Monday, August 13, 2012

CCSD Setting Reading Goals Too Low

While the Charleston County School District laments that the percentage of entering high school freshmen who read below the fourth-grade level has crept upwards this year, the rest of us wonder what percentage can actually read their high school textbooks.

High school materials are available to assist students reading at the sixth-grade level, at least for some courses, such as biology.  Therefore, what statistic would really reveal what percentage of entering freshmen potentially will drop out because they can't read their textbooks?

Sensibly, CCSD should publish the statistics for ninth-grade students reading below the sixth-grade level.  A student reading at the fourth-grade level in the ninth grade faces a virtually impossible task in deciphering his or her textbook. Further,  the subject teacher faces a virtually impossible task teaching specific subject matter and must teach reading instead.

What about comparing the reading scores of tenth-graders with their reading scores entering the school?  How about the reading scores of seniors? Are any of them still reading at the fourth-grade level, or have all reading-deficient students dropped out prior to senior year?
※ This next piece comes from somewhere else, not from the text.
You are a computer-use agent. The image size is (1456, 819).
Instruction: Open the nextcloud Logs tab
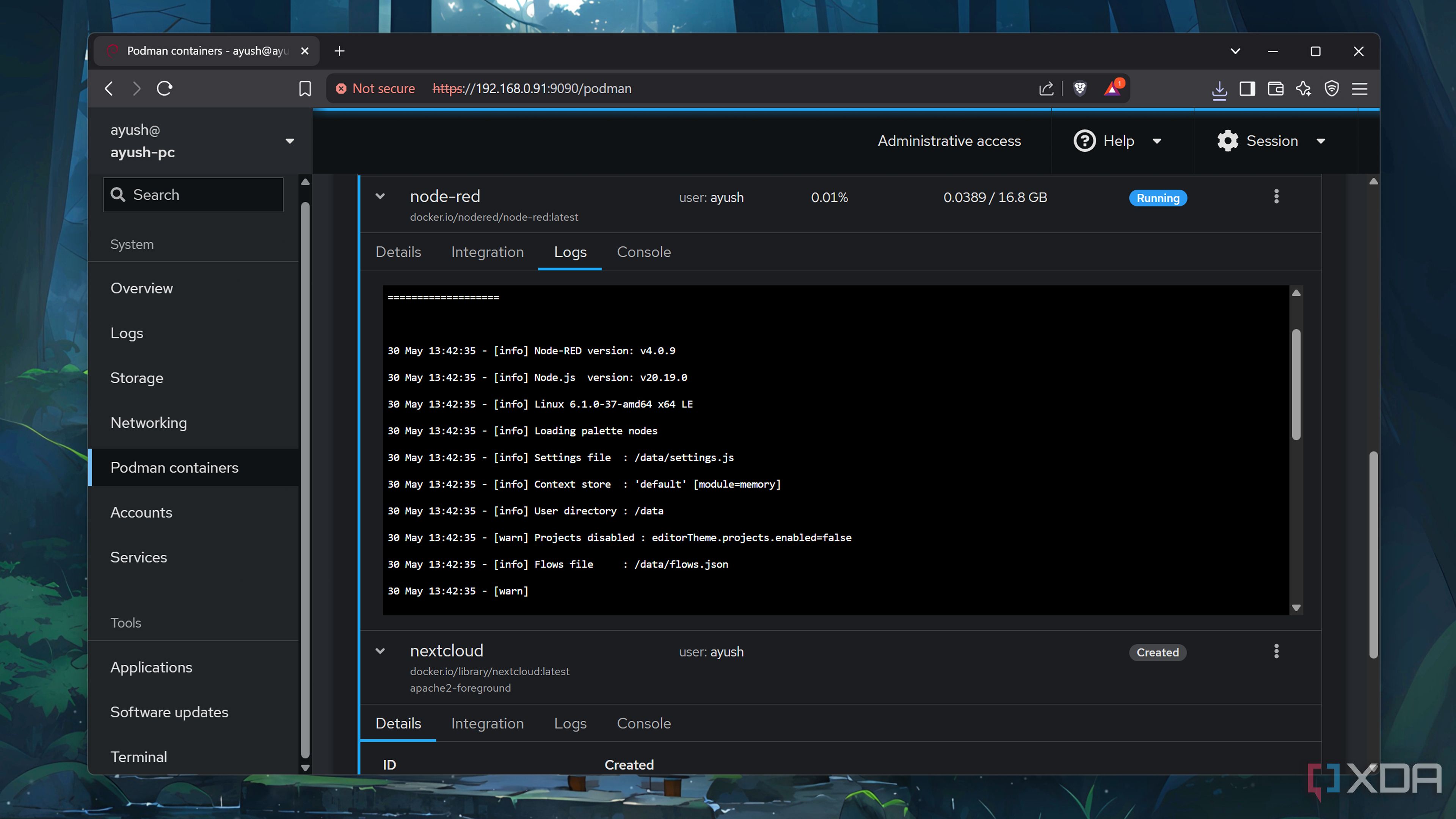(x=570, y=723)
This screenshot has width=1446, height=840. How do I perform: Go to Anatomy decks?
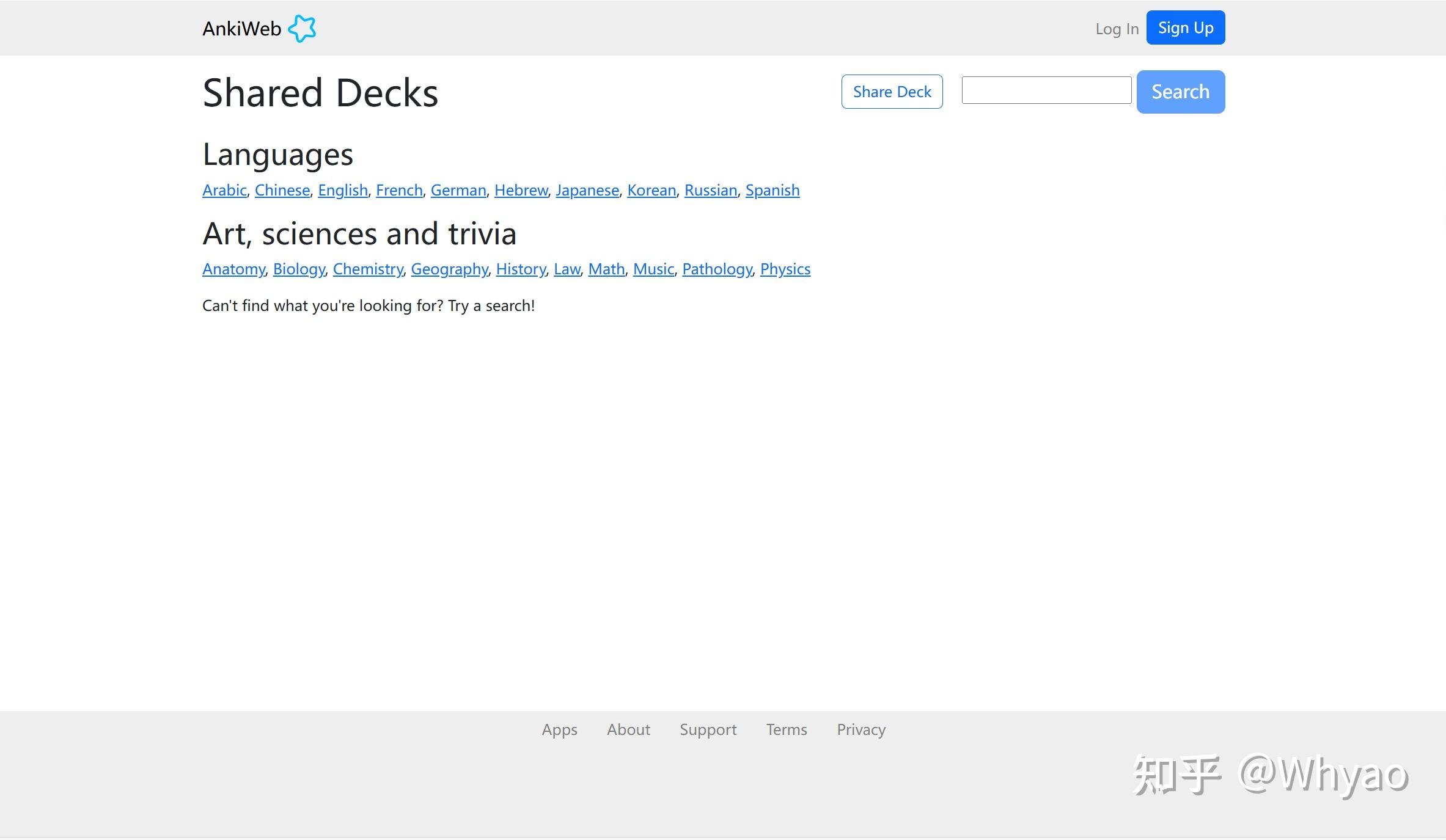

"Chipping away" is not solving the problem; it requires major intervention in those high schools where non-readers (and that's really what we're talking about) constitute more than a quarter of the entering class.

2 comments:

Clisby said...

I so agree. I have a 4th grader (rising 5th grader). On last spring's MAP tests, he scored well above average for 4th graders, but not off the charts - no surprise, he's an entirely competent but not way advanced 4th-grade reader. Anyway, I'm trying to imagine him tackling high-school textbooks - no way. And he's solidly on a 4th grade level. We're talking about kids who are reading at a lower level entering *high school*. I recognize there are students with learning disabilities, and students who don't know English yet - but I find it hard to believe that's the majority of the problem at Burke, for example. Mandatory disclosure: IAMAT (I am not a teacher). I'm feeling like going all Holden Caulfield and stopping them from jumping off the cliff - only I wonder if what some of these kids need is a solid intermediary year where they concentrate on one thing: reading. The reading could incorporate science, history, geography - but the focus would be reading. This is so important, not just for what we think of as academic pursuits. How are you going to be successful at a skilled trade nowadays if you can't read?

Unknown said...

I think the intermediary year is an excellent idea. How to get a different mindset in CCSD's administration is the problem.